- [Provided records]
↓

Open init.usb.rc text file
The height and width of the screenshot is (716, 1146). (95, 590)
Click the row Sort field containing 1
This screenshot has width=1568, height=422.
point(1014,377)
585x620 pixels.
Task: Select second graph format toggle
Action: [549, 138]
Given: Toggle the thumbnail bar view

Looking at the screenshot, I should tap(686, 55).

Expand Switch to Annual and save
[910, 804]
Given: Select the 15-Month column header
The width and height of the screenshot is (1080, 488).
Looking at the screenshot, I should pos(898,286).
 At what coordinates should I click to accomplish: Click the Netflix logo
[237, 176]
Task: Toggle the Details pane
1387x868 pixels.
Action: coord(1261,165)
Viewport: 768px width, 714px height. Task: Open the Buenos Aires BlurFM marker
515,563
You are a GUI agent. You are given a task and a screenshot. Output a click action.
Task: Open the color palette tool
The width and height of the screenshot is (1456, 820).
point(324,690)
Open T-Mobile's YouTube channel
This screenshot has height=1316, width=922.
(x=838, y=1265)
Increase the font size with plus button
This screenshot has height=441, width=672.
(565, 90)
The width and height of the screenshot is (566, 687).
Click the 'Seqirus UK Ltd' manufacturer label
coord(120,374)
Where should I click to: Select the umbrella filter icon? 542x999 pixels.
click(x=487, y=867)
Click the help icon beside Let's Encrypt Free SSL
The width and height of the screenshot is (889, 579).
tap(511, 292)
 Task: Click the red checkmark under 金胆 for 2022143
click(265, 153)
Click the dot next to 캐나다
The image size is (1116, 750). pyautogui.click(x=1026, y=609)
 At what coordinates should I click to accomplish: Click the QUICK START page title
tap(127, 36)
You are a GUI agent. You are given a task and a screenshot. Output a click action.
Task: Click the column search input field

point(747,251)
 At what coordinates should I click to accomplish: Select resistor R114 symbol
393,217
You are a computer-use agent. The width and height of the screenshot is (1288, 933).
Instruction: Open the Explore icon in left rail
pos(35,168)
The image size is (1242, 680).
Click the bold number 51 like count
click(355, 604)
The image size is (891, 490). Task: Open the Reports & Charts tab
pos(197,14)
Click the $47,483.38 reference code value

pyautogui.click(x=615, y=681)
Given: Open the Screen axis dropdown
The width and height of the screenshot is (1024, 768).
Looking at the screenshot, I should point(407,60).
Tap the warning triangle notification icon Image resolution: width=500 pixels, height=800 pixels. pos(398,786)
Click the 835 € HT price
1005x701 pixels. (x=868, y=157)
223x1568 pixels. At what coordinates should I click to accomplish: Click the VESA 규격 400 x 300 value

↑

- [Task statement] Up to and including the last line of the listing above, copy exactly every line from the one that contains "Task: Click the red" onward; leave out all others.

- [Expected answer]
 Task: Click the red checkmark under 金胆 for 2022143
click(265, 153)
Click the dot next to 캐나다
The image size is (1116, 750). pyautogui.click(x=1026, y=609)
 At what coordinates should I click to accomplish: Click the QUICK START page title
tap(127, 36)
You are a GUI agent. You are given a task and a screenshot. Output a click action.
Task: Click the column search input field

point(747,251)
 At what coordinates should I click to accomplish: Select resistor R114 symbol
393,217
You are a computer-use agent. The width and height of the screenshot is (1288, 933).
Instruction: Open the Explore icon in left rail
pos(35,168)
The image size is (1242, 680).
Click the bold number 51 like count
click(355, 604)
The image size is (891, 490). Task: Open the Reports & Charts tab
pos(197,14)
Click the $47,483.38 reference code value

pyautogui.click(x=615, y=681)
Given: Open the Screen axis dropdown
The width and height of the screenshot is (1024, 768).
Looking at the screenshot, I should point(407,60).
Tap the warning triangle notification icon Image resolution: width=500 pixels, height=800 pixels. pos(398,786)
Click the 835 € HT price
1005x701 pixels. (x=868, y=157)
223x1568 pixels. At what coordinates should I click to accomplish: Click the VESA 규격 400 x 300 value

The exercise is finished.